In this wonderful book set in the 1950's by Augusta Scattergood, eleven year old Azalea is about to get to know her Grandmother Clark, no matter how much she does not wish to! Azalea tells her story and begins with her grandmother writing Azalea's daughter to ask for help. The grandmother has fallen, and needs someone to do some gardening and housekeeping while she heals. Although we soon learn that there has been an estrangement between Azalea's grandmother and mother, they have stayed somewhat in touch. The story begins with Azalea's resentment at being sent, her counting the days till she can return to her own home and best friend, Barbara Jean. Now, Grandmother Clark even wants her to get to know a young boy who's a little older, Billy Wong, who will also be a garden helper. Azalea doesn't like to talk to new people. She's shy and wonders why in the world she's landed in this awful little town where everyone knows everyone!
Soon the story widens to include Billy Wong's problems, a bully already in the town who isn't nice at all, but has his own problems. There is a terrific thread about the Chinese grocery in town owned by Billy's Great-Uncle and Aunt, and some added information in an afterword about the Chinese groceries prominent in the south during this time. After nearly every chapter, Augusta has added a short written poetic piece by Billy himself, sometimes funny, often poignant, the words of a smart 13 year old young Chinese boy who just wants to learn and go to a good school. Through conflicts and "have-tos", Azalea begins to learn that she can talk to strangers, stick up for friends against harsh words, and finally, finally get to know her grandmother enough to tell some truths that need to be told. For a middle grade book that seems just right for middle graders, the plot is complicated just enough to make the reader want to turn the page, and discover what will happen next. I enjoyed Azalea's voice, and the discovery about her relationship with her grandmother especially.

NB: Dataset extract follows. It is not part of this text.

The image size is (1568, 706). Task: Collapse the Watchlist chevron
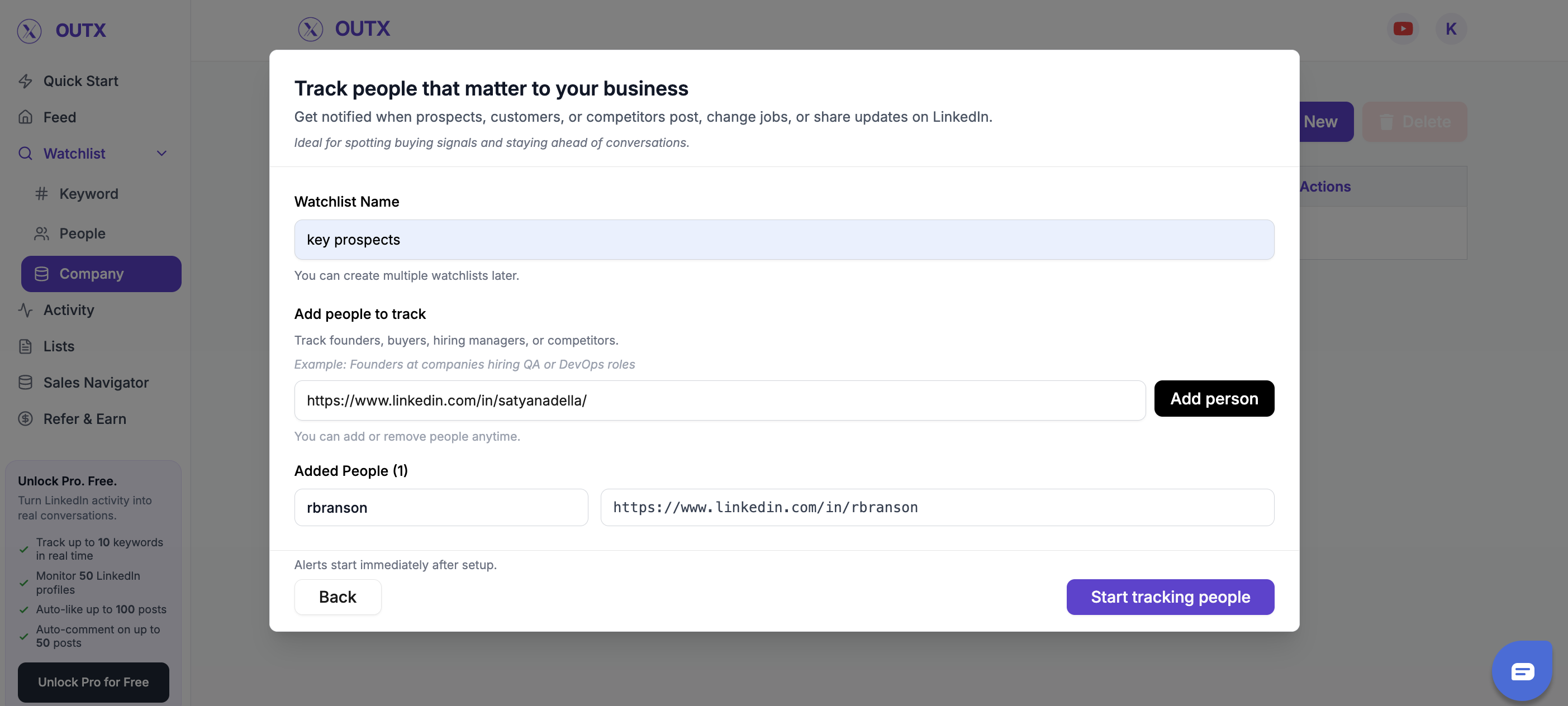point(161,154)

I’ve been on two sailing ships, and learned the pirates’ ditties as we hoisted the sails and swabbed the decks. This particular crew of pirates are the stereotyped versions, and a lot of fun, too. They might threaten Ned, who continues to knit, but Diana Murray’s cute story in rhyme relieves us of any stress. When you read the rhyme aloud, and look at the illustrations on each page, all you can do is smile. There are turtles and mice staying in the background as helpers, along with a monkey and a mermaid! (You can see them on the back cover!) The pirate captain is a yo ho ho kind of pirate, especially when finding an island treasure. They celebrate at a table, showing off that “We're pirates, we’re pirates, out sailing the sea,/as scary and hairy as any could be.” They also are “scruffy” and “scrappy” and “happy”, until the rhyme ends, not quite right, with “knit”. There is a scary scene when the ship is attacked by a “briny ocean beast.” That double-page spread is wonderfully full of action, waves high and monster greedy. You’ll need to find the book to see what happens.

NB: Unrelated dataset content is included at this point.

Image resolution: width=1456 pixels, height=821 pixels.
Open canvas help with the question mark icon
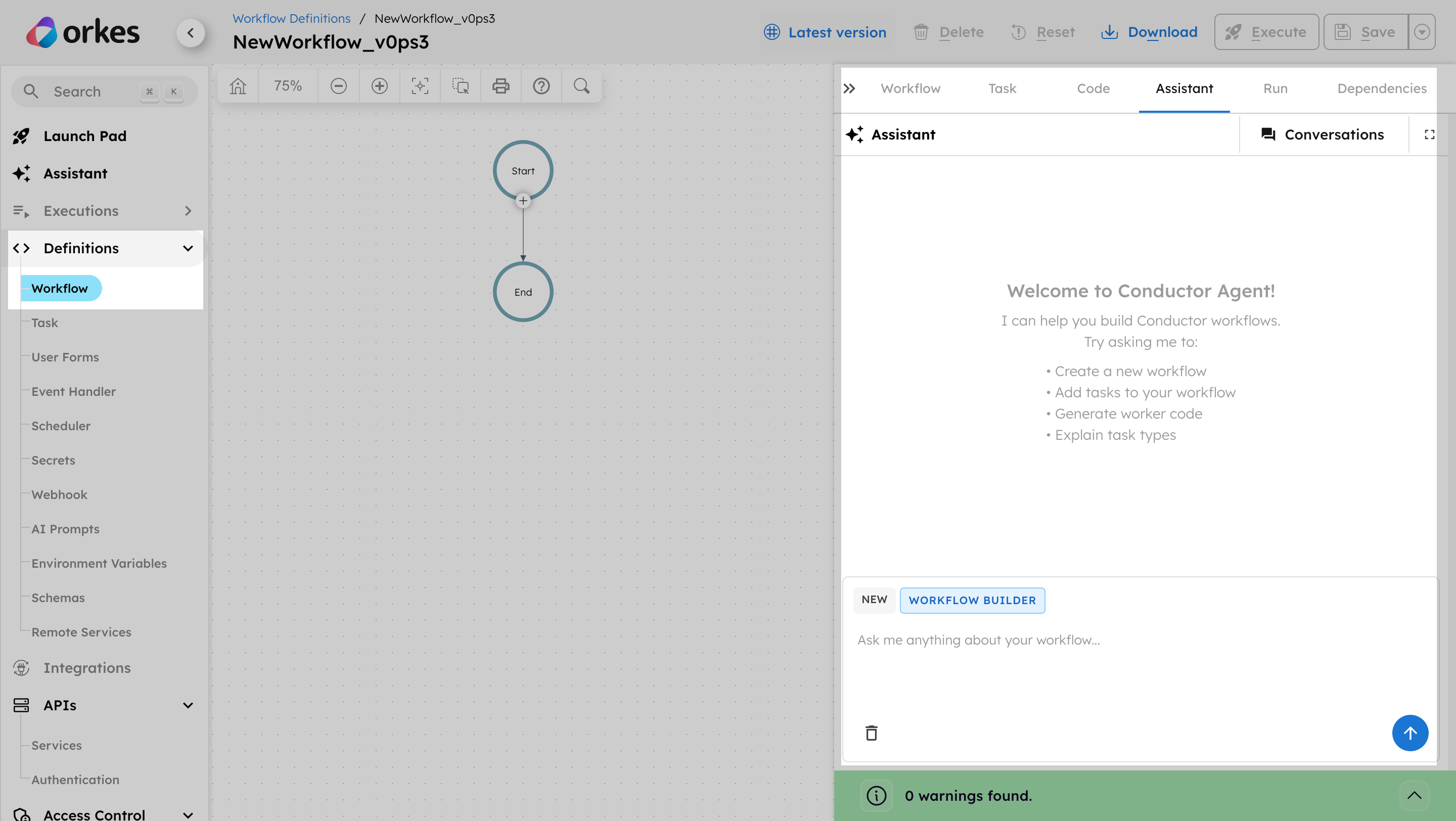click(541, 86)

I was able to find Shy by Deborah Freedman at my library, and it is newly published. And then I read it with my granddaughter for my first time for both of us. There is this most mysterious "thing" named Shy who loves reading, stories about "once upon a time. . . or in a land far away", but he is lonely. A small yellow bird goes flying by, and Shy becomes intrigued, but also wonders how to talk to a bird. What if he blows it? The beginning of a relationship is hard, but Shy does begin, and because he is too slow, the bird disappears. I don't want to give away the rest. I believe you will be pleased, and there are good surprises. The illustrations fill the page with dreamy color similar to the cover, through day and through night. As you can see, after reading, Imi wanted to look again, and she did!

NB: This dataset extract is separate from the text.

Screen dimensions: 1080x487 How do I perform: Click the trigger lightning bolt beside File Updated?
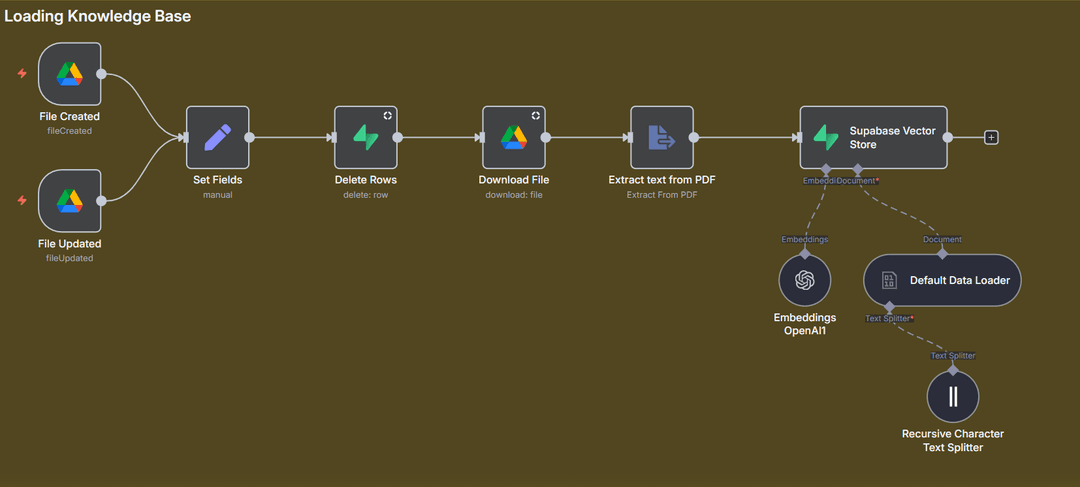click(x=22, y=201)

A surprise find, and the story is lovely. For anyone who has experienced an ice storm and discovered branches falling, this book tells that story. Most particularly, it's about a little girl's favorite branch, one she sat on, jumped from. As the story goes, it was "her castle, her spy base, her ship".
And it fell, broken from the heavy ice. What happens then comes from loyalty, a friendly neighbor, and imagination. The illustrations are kid-friendly bright colors, edged with blacks. Both the author and illustrator, Mireille Messier and Pierre Pratt are well-known Canadian writers and illustrators of children's books. I loved this discovery, will look for more by these two!
Reading: Lots of poetry for the Cybil's competition, and in the midst of Melissa Sweet's Some Writer!: The Story of E.B. White. What a treasure this is!